Constructing Stories of Self-Growth: How Individual Differences in Patterns of Autobiographical Reasoning Relate to Well-Being in Midlife


  • This research was supported by the Foley Center for the Study of Lives and by a MIDUS Pilot Grant from the National Institutes of Health/National Institute on Aging, Grant P01AG020166 (Integrative Pathways to Health and Illness). This research used interview transcripts from the Social Responsibility in Midlife 1995 data set (made accessible in 2002, machine-readable data files), originally collected by A. Colby and made available through the archive of the Henry A. Murray Research Center of the Radcliffe Institute for Advanced Study, Harvard University, Cambridge, Massachusetts (producer and distributor). We thank Anne Colby and Mary Anne Machado for their contributions to this article.

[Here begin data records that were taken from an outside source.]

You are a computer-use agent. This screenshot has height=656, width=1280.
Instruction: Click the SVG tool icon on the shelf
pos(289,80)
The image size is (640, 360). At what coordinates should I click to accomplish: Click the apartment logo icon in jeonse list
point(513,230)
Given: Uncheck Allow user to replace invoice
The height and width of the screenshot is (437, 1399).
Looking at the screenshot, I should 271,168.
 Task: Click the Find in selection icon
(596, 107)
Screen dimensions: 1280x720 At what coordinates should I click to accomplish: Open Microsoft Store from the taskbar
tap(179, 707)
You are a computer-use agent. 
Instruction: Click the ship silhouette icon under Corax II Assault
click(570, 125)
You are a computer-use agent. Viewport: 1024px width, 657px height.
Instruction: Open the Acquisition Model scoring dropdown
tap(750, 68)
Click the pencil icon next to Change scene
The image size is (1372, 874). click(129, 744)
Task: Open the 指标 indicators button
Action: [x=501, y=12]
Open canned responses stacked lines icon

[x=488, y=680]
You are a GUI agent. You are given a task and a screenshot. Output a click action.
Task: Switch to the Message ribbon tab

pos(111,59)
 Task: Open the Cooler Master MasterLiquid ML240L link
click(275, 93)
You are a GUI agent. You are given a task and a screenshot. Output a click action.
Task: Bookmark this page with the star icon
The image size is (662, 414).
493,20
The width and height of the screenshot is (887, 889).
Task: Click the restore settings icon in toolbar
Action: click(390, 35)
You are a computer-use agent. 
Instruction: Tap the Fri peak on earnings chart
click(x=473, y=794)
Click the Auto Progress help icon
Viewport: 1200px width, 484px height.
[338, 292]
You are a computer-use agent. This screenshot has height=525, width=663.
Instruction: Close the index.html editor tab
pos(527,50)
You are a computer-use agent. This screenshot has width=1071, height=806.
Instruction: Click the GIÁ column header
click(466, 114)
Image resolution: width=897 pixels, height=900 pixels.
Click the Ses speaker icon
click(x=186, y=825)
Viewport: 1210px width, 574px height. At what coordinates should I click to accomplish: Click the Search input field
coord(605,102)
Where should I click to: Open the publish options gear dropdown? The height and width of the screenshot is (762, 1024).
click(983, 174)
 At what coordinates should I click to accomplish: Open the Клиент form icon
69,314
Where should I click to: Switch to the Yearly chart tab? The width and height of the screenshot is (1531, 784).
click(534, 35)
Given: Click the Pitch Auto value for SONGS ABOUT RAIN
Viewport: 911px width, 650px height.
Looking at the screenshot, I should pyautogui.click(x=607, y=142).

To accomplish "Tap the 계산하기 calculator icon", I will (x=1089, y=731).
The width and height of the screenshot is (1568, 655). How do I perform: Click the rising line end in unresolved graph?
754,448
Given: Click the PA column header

concerning this article should be addressed to Jennifer Pals Lilgendahl, Haverford College, 370 Lancaster Ave., Haverford, PA, 19041. Email:


ABSTRACT Although growth has been a central focus in narrative research, few studies have examined growth comprehensively, as a story that emerges across the interpretation of many events. In this study, we examined how individual differences in autobiographical reasoning (AR) about self-growth relate to traits and well-being in a national sample of midlife adults (N= 88) who ranged in age from 34 to 68. Two patterns of growth-related AR were identified: (1) positive processing, defined as the average tendency to interpret events positively (vs. negatively), and (2) differentiated processing, defined as the extent to which past events are interpreted as causing a variety of forms of self-growth. Results showed that positive processing was negatively related to neuroticism and predicted well-being even after controlling for the average valence of past events. Additionally, differentiated processing of negative events but not positive events was positively related to openness and predictive of well-being. Finally, growth-related AR patterns independently predicted well-being beyond the effects of traits and demographic factors.